Vai alla concorrenza? Meglio…
Quando una persona dà le dimissioni la prima domanda è:
Dov’è che vai a lavorare?
In genere il dimissionario decide prima se comunicare o no il nome dell’organizzazione che lo accoglierà, ma di questo parleremo in altra occasione; assumiamo ore che, insieme alle dimissioni, l’interessato comunichi anche la sua nuova destinazione.
Che cosa è preferibile, che vada a lavorare per un’azienda che con quella attuale non ha niente a che fare o che vada a lavorare per la concorrenza?
Nella mia esperienza decisamente preferito il secondo caso, e ti spiego perché.
Vediamo cosa succede quando l’ormai ex collega…
- … decide di intraprendere un’attività autonoma,
- … va a fare un lavoro diverso in un mercato anch’esso diverso,
- … non cambia lavoro ma cambia mercato,
- … va a fare un diverso lavoro per un’azienda concorrente,
- … va a fare lo stesso lavoro per un’azienda concorrente.
Mi è capitato di osservare questi 5 casi e le reazioni generate da diverse prospettive: quella del capo diretto e quella del capo del capo.
Ecco cosa ricordo.
Quando la persona ha un certo peso nell’organizzazione (e magari nel fatturato) e le dimissioni non sono attese le reazioni possono essere diverse.
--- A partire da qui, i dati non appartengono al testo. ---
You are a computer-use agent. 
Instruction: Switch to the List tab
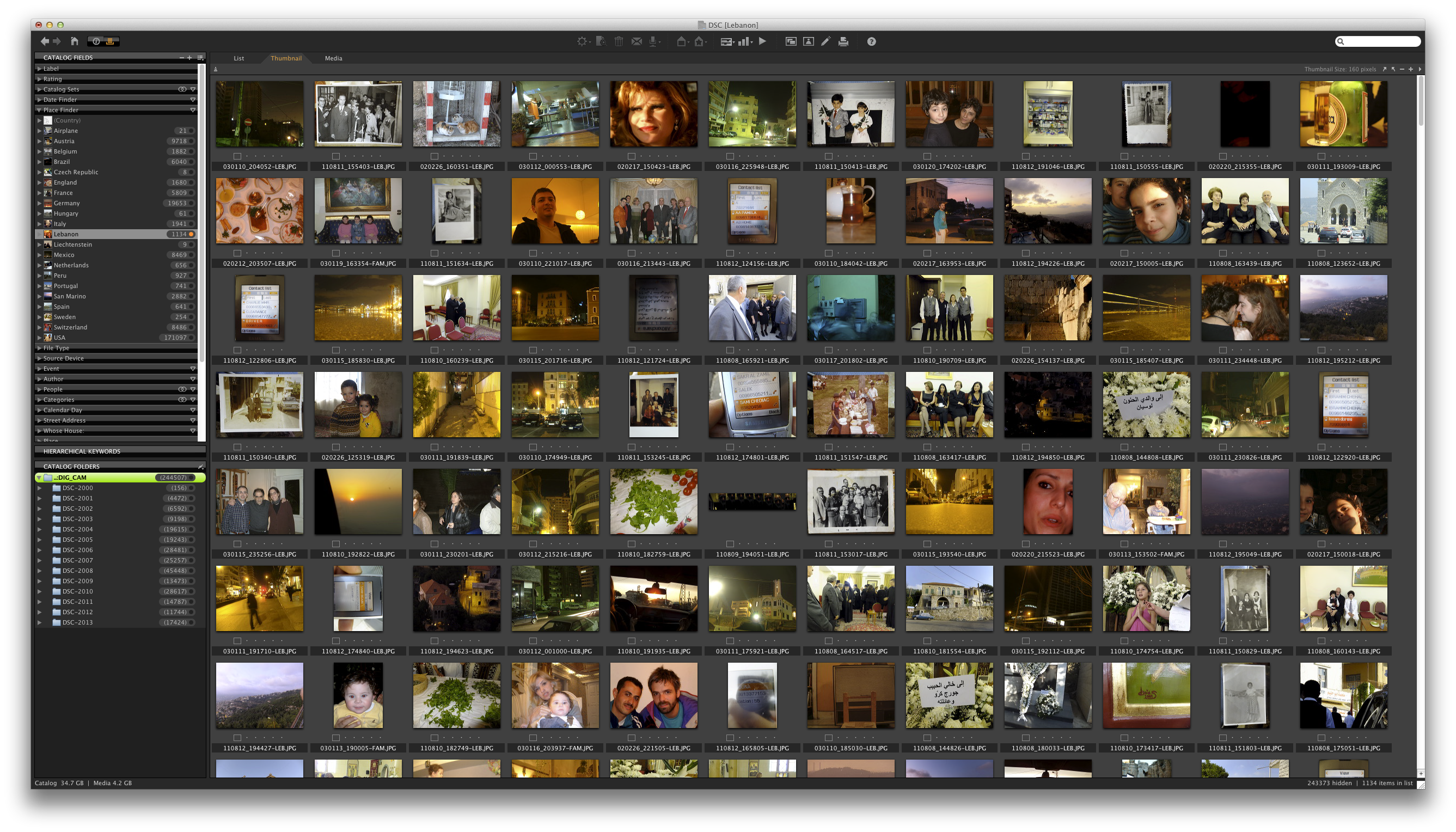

Nei casi 1, 2, 3 ci si domanda, per esempio:
- abbiamo spazio per trattenerla?
- perché ha deciso di lasciarci?
- perché non era motivata a restare con noi?
In questi casi a farla da padrone sono il rilancio, qualche promessa di sviluppo professionale (non ben definita, è successo tutto così all’improvviso…) e la classica accusa al capo il quale, ignaro delle imminenti dimissioni, non si era accorto di nulla e non lo aveva saputo motivare: insomma, una situazione complessa con possibilità di conflitti e dal risultato piuttosto incerto.
Tutto diventa più semplice nei casi 4 e 5, quando cioè la persona va a lavorare per la concorrenza.
Quando le dimissioni sono attese con la stessa speranza di una vincita alla lotteria di Capodanno si assiste a scene di gioia e battute sull’acume di chi ha avuto l’eccellente idea di arruolare il (fortunatamente) ex-collega.
Quando invece il valore del dimissionario è universalmente riconosciuto gli interessati colgono al volo l’opportunità di compattarsi nel considerare il dimissionario un ingrato, uno che ha dimenticato in fretta le opportunità che gli sono state offerte e tutto quello che l’azienda ha fatto per lui: e che magari si è già portato via una marea di informazioni riservate.
Insomma, una situazione in cui il consenso sulla valutazione dell’ex collega evita l’analisi di responsabilità dei singoli: e i possibili conflitti che possono scaturirne.
Che dire del fatto che uno bravo, che peraltro conosce benissimo l’azienda dalla quale proviene, lavorerà “contro”?